Do hedge funds own a lot of houses? Yes. Are they planning to sell them all at once? No, especially since they are buying them and even building them. Even if the hedge funds decided to sell them all, could they crash the market? No. They might hurt some local markets where they own the most houses, but they simply do not own enough houses to cause a crash and why in the world would they cause a crash when it would hurt them so much?

5 thoughts on “Can Hedge Funds or Institutional Investors Cause A Real Estate Market Crash?

  1. This article is very poorly researched and includes many misleading assumptions about institutional investors. Just because the author has flipped 175 homes does not qualify him to act as an authority or to publish these not-well-thought-out speculations. Mark, if you’d like to learn more from someone who works at one of these institutions, please reach out.

  2. Appreciate your article. It’s been my experience that hedge funds themselves don’t typically purchase properties directly, but instead fund business that in turn either acquire whole loans or liquidate small housing portfolios on the retail market. I’m happy to discuss this with your further.
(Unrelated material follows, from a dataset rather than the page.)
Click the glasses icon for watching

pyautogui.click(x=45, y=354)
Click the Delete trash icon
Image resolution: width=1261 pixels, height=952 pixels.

  3. The author keeps saying these institutional investors are led by “really smart” people. Just curious if these are the same “really smart” people that caused the 2008 crash? What this is doing is taking away the ability of individuals to build wealth through the equity in their home. This will be a long term negative for the next generation of Americans.

    1. No, it is not the same people. It was mostly huge banks that did that and the government easing restrictions on loans. There are almost no hedge fund purchases in the grand scheme of things. The people who are buying the houses and pushing prices up are the people.